Monday, February 27, 2012

The Tea Party Are Not Civil Libertarians, Okay?

Toward the end of a blog post about an apparently-dead-or-at-least-comatose NSA proposal to, I dunno, surveil the Internet more than the government already does, Kevin Drum tosses this line into an attempt to analyze the partisan breakdown of the issue:
Obviously the GOP base is inclined to think that anything Obama opposes must be good, and they certainly supported the increased surveillance powers that George Bush gave to NSA. On the other hand, tea partiers tend to be suspicious of this kind of Big Brotherish monitoring.

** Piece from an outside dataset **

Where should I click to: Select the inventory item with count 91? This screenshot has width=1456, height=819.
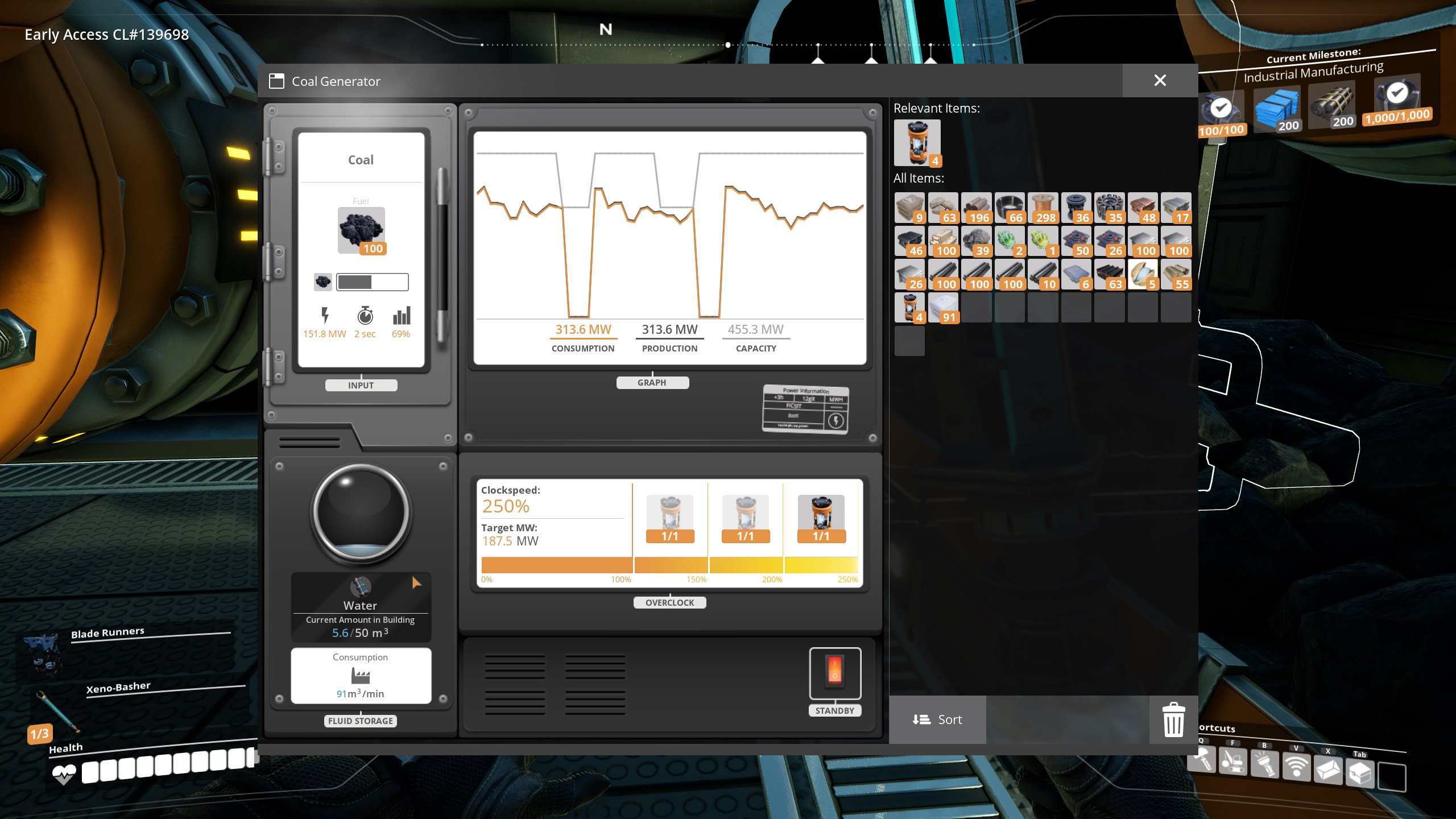coord(943,308)
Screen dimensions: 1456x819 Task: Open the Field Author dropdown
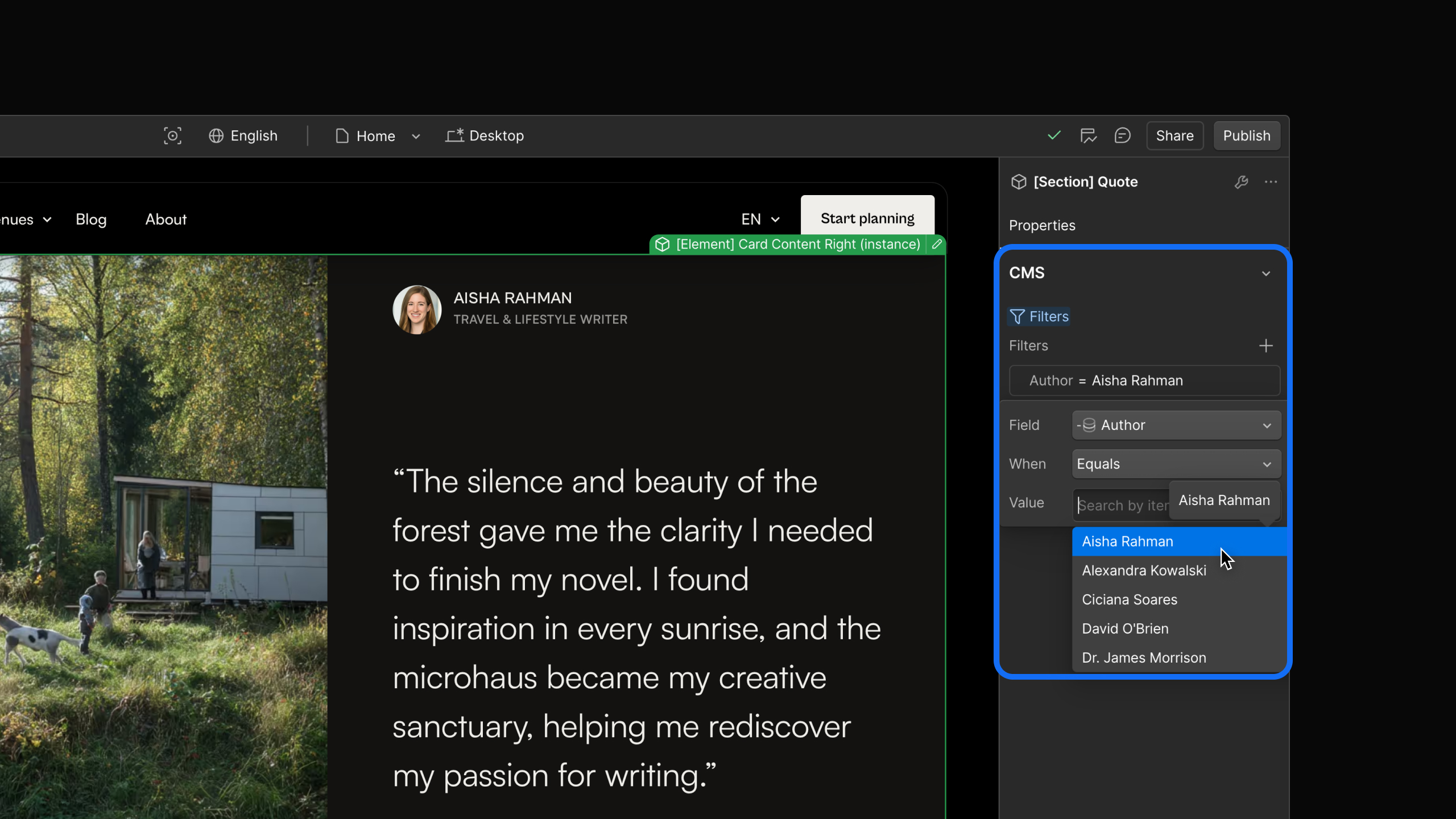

But the problem is, there's just no truth to this! At no point has the Tea Party in any noticeable way made any sign that it opposes the security state! They love the security state, as well they should, as they're just the very most conservative of conservative Republicans. Because if you're against surveillance, you must be for the people we want to surveil, which means you support the Islamofascists in their efforts to take over America and impose Sharia law here. Of all the many, many things to mind about the mainstream media over the past few years, perhaps the one I mind the most is the way absolutely no one challenges the assertion that the Tea Party is about libertarianism. It just is not. True, the movement is in some ways inspired by Ron Paul's quasi-libertarian campaign from 2008, but they've taken all of the least libertarian parts of his platform and ditched the parts that make one kind of almost admit that he's an actual civil libertarian. It's just one great big lie that the Tea Party opposes "Big Brother" government surveillance programs. It's just a lie.